(Records to process)
#####
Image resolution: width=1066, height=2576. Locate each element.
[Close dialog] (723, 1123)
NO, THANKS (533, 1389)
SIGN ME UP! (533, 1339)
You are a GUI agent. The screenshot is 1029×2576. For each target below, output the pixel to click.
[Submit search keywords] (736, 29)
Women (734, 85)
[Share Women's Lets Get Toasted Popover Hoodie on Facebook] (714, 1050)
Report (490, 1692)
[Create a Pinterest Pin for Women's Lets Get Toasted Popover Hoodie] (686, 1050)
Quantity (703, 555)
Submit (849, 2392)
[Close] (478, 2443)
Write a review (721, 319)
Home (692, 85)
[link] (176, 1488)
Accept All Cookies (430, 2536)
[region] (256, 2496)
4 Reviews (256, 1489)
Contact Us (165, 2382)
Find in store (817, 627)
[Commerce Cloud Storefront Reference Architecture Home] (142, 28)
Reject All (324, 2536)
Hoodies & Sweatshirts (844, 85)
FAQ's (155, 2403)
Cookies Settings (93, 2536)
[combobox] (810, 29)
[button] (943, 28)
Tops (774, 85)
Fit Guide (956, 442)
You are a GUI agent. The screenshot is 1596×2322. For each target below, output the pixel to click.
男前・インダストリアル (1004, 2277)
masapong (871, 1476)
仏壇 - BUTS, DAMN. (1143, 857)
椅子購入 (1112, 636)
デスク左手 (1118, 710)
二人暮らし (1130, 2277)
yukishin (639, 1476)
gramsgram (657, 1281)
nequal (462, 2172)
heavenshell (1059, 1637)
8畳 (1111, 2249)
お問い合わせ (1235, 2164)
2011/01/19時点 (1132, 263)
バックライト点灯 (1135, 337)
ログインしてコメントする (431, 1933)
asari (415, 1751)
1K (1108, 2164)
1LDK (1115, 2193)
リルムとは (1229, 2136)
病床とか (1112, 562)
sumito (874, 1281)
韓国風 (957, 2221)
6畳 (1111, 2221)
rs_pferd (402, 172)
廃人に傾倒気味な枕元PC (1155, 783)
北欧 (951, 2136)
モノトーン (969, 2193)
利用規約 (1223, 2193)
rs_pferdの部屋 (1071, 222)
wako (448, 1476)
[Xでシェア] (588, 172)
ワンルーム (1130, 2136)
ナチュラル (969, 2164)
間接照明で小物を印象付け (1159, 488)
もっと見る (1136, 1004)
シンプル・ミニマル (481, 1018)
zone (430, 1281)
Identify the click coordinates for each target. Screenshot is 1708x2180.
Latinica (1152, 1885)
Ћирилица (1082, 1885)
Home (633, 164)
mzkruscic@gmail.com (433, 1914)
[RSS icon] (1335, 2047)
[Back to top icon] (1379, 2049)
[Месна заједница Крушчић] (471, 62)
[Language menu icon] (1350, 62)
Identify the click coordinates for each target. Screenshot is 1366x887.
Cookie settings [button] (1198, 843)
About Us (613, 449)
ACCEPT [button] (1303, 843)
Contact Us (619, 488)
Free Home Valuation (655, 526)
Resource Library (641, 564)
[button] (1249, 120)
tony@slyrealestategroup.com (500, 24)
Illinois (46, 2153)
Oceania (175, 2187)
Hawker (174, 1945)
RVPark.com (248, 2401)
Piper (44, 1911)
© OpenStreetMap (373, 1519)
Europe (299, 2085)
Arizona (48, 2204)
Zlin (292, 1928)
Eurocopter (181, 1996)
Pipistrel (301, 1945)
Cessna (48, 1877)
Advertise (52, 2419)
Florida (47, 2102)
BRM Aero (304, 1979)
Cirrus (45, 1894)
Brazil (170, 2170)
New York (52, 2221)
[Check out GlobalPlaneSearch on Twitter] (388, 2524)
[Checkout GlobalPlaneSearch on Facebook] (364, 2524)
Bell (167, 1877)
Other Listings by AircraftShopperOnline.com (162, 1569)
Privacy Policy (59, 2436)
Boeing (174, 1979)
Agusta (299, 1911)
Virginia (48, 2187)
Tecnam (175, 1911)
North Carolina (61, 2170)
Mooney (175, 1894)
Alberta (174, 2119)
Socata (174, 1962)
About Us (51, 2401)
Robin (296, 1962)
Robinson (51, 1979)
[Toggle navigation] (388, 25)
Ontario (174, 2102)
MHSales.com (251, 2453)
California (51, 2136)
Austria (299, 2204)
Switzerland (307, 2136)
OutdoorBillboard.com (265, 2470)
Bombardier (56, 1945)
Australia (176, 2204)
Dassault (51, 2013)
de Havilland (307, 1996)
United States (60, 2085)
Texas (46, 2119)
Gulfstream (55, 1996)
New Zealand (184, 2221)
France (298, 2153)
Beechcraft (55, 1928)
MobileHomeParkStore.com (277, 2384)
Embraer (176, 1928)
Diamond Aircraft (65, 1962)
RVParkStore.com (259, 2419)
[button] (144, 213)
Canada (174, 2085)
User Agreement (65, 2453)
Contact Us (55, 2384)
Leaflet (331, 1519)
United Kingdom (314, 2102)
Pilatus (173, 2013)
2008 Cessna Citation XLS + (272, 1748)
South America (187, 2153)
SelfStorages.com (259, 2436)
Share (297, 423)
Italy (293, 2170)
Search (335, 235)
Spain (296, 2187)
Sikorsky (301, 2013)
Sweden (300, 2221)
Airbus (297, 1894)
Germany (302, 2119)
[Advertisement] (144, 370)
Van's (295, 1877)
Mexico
#####
(Brief) In the listing above, find the line holding "Ontario (174, 2102)" and the line holding "Texas (46, 2119)", then output those two lines and every line between them exactly.

(Answer to this problem)
Ontario (174, 2102)
MHSales.com (251, 2453)
California (51, 2136)
Austria (299, 2204)
Switzerland (307, 2136)
OutdoorBillboard.com (265, 2470)
Bombardier (56, 1945)
Australia (176, 2204)
Dassault (51, 2013)
de Havilland (307, 1996)
United States (60, 2085)
Texas (46, 2119)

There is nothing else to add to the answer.